Gestellte Aufgabe A: Ordne in den Datensätzen den Abschnitt, der mit der Zeile beginnt, die "To scare or" enthält, und mit der Zeile endet, die "Michael Mann Debunked (52, 641)" enthält, als nummerierte Liste an. Beide Grenzzeilen gehören dazu, Leerzeilen fallen weg.

Vorliegender Text:

# Onkyo Integra A-8250 linker Kanal defekt?



## Bier (11. Dezember 2012)

N Abend zusammen.
Habe vorhin mal aus Spaß meinen über 20 Jahre alten Verstärker ausm Keller geholt.
Nur musste ich leider feststellen, dass der linke Kanal deutlich leiser ist und kratzt (sowohl A als auch B).
Als ich dan vorsichtig etwas lauter gedreht habe wurde das kratzen erst lauter, bis es auf enimal verschwand. Der Lautstärkeunterschied ist ebenfalls verschwunden. Als ich dann nochmal lauter gedreht hab, kam das kratzen beim drehen wieder, verschwand aber auch ab einer gewissen lautstärke wieder.
Sprich: Wenn man ihn einmal laut genug aufgedreht hat, kratzt er nicht mehr bei den Lautstärken, die man schon durchhatte (man kann also wieder runter auf Null drehen und wieder hoch, ohne dass es kratzt, nur den A, B, A+B Schalter darf man nicht benutzen). Wenn man aber noch lauter drehen will, muss man erst wieder am kratzen vorbei.
Hat einer ne Ahnung woran das liegen kann und wie ich es evtl. beheben kann?


----------



## Herbboy (12. Dezember 2012)

SO was ähnliches hat mein alter Verstärker auch, aber nicht so krass wie bei Dir. Bei mir gab es manchmal bei Filmen ein "knarzen" bei Basstönen, teils auch nur alle 2 Wochen mal, aber auch mal alle paar Minuten - Volumeregler ein bisschen hoch und wieder runtergedreht, und es war weg.

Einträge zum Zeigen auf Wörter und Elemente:

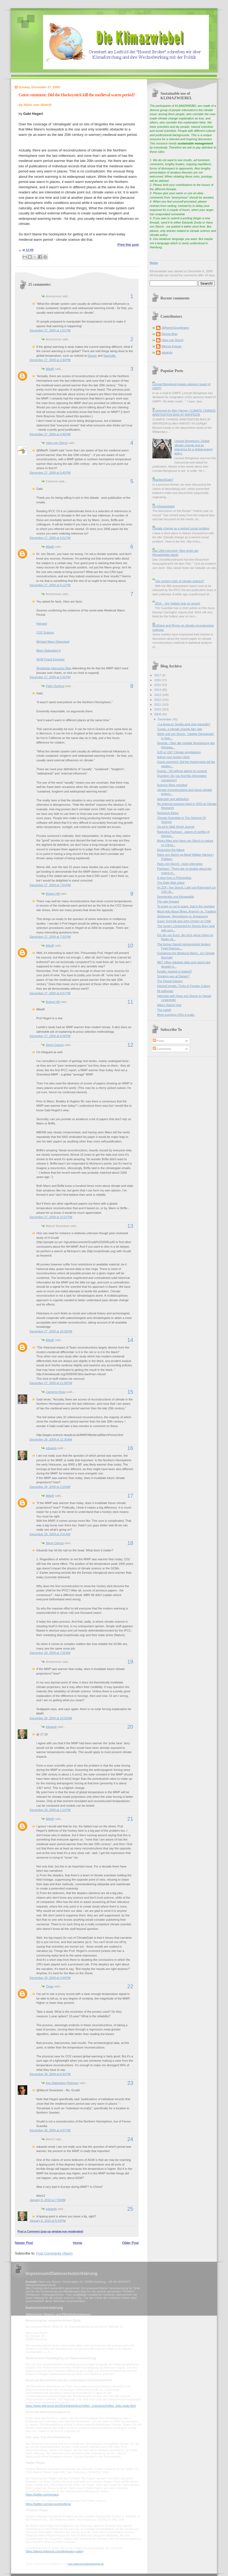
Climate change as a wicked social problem (180, 528)
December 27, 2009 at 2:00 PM (50, 360)
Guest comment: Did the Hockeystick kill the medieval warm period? (77, 94)
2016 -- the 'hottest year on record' (177, 603)
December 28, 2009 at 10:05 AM (51, 1718)
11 (130, 1002)
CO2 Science (45, 632)
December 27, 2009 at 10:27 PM (51, 1217)
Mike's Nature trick (169, 1005)
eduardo (51, 1448)
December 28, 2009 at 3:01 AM (50, 1534)
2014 (158, 689)
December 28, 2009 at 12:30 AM (51, 1439)
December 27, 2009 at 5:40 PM (50, 472)
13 (130, 1226)
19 (130, 1662)
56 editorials (165, 991)
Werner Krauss (171, 346)
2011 (158, 704)
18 (130, 1543)
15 (130, 1392)
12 (130, 1045)
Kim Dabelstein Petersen (62, 2083)
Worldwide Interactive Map (53, 668)
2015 (158, 685)
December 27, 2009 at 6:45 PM (50, 677)
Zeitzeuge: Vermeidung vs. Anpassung (182, 916)
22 (130, 1986)
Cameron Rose (56, 1391)
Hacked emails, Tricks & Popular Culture (184, 986)
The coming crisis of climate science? (179, 581)
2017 (158, 675)
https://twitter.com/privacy (42, 2494)
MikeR (50, 368)
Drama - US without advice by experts (182, 771)
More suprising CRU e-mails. (176, 1014)
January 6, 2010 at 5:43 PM (48, 2220)
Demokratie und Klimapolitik (175, 896)
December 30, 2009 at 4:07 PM (50, 2130)
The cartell (164, 1009)
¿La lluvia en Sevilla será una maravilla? (184, 724)
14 (130, 1340)
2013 (158, 694)
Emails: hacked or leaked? (174, 971)
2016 (158, 680)
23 (130, 2083)
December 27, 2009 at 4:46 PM (50, 434)
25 (130, 2209)
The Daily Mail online (171, 882)
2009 (158, 714)
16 (130, 1448)
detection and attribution (173, 799)
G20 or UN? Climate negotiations (179, 752)
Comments (162, 1048)
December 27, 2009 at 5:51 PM (50, 537)
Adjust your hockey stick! (173, 757)
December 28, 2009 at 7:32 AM (50, 1652)
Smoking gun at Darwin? (173, 976)
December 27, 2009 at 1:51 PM (50, 330)
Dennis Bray (170, 333)
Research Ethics (168, 813)
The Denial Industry (170, 981)
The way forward (168, 901)
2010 (158, 709)
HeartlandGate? (162, 479)
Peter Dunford (55, 686)
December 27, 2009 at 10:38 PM (51, 1331)
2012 (158, 699)
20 (130, 1727)
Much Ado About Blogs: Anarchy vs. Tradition (186, 911)
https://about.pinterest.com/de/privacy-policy (54, 2551)
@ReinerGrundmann (175, 327)
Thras (49, 1986)
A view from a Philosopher (174, 877)
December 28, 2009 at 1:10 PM (50, 1809)
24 (130, 2139)
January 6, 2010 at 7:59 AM (48, 2200)
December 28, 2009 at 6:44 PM (50, 2074)
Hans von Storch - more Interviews (180, 863)
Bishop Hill (53, 893)
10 (130, 946)
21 (130, 1819)
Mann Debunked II (48, 650)
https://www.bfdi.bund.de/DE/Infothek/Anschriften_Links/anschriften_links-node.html (81, 2405)
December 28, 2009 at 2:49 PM (50, 1977)
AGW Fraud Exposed (50, 659)
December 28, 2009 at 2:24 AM (50, 1486)
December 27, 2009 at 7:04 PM (50, 885)
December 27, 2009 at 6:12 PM (50, 585)
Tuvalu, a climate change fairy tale (179, 729)
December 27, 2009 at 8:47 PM (50, 993)
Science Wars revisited (172, 785)
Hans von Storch (57, 442)
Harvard (41, 623)
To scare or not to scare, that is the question (186, 906)
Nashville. (109, 355)
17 (130, 1496)
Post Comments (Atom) (54, 2253)
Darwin (92, 355)
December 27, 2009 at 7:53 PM (50, 936)
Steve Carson (55, 1044)
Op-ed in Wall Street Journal (175, 826)
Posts (158, 1040)
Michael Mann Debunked (52, 641)
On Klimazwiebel (163, 506)
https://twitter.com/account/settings (48, 2504)
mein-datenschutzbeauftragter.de (86, 2564)
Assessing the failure (171, 849)
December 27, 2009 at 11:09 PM (51, 1383)
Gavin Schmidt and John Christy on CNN (184, 921)
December (165, 719)
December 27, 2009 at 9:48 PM (50, 1036)
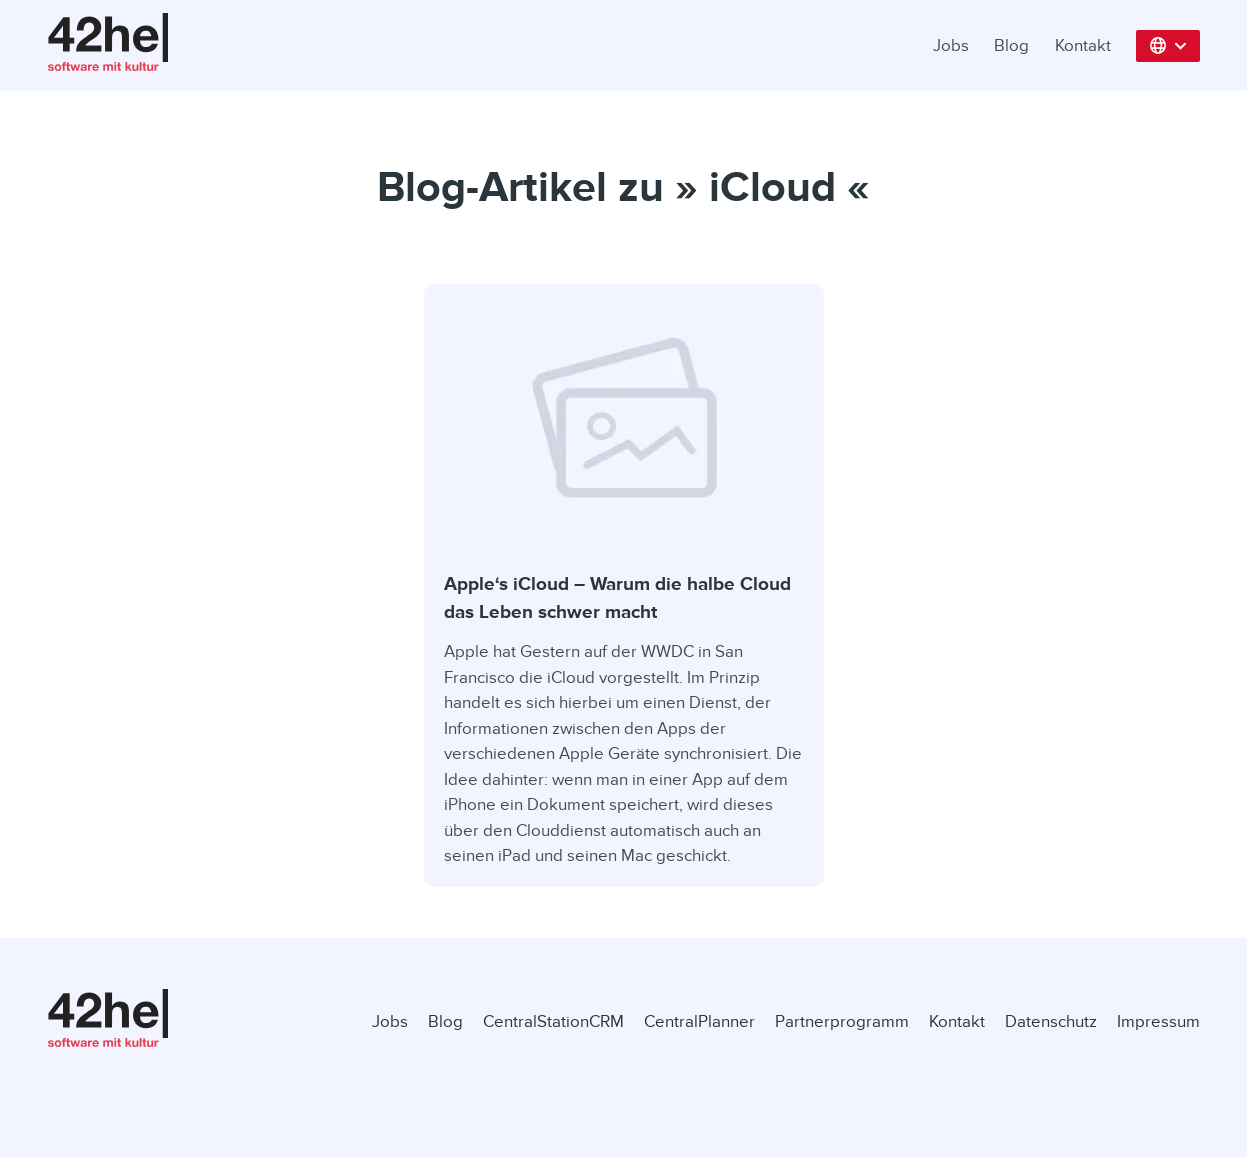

Gestellte Aufgabe B: Stimmen diese Aussagen mit dem Forumsthread zum Onkyo-Verstärker überein? Beantworte jede mit Ja oder Nein und belege sie mit den entscheidenden Worten, genau zitiert. (i) Der Verstärker ist über 20 Jahre alt. (ii) Beim Verstärker ist der rechte Kanal deutlich leiser. (iii) Herbboys alter Verstärker knarzte manchmal bei Filmen bei Basstönen.

Richtige Lösung A:
1. To scare or not to scare, that is the question (186, 906)
2. Nashville. (109, 355)
3. 17 (130, 1496)
4. Post Comments (Atom) (54, 2253)
5. Darwin (92, 355)
6. December 27, 2009 at 7:53 PM (50, 936)
7. Steve Carson (55, 1044)
8. Op-ed in Wall Street Journal (175, 826)
9. Posts (158, 1040)
10. Michael Mann Debunked (52, 641)

Richtige Lösung B:
(i) Ja: „meinen über 20 Jahre alten Verstärker ausm Keller geholt“
(ii) Nein: „dass der linke Kanal deutlich leiser ist und kratzt“
(iii) Ja: „Bei mir gab es manchmal bei Filmen ein "knarzen" bei Basstönen“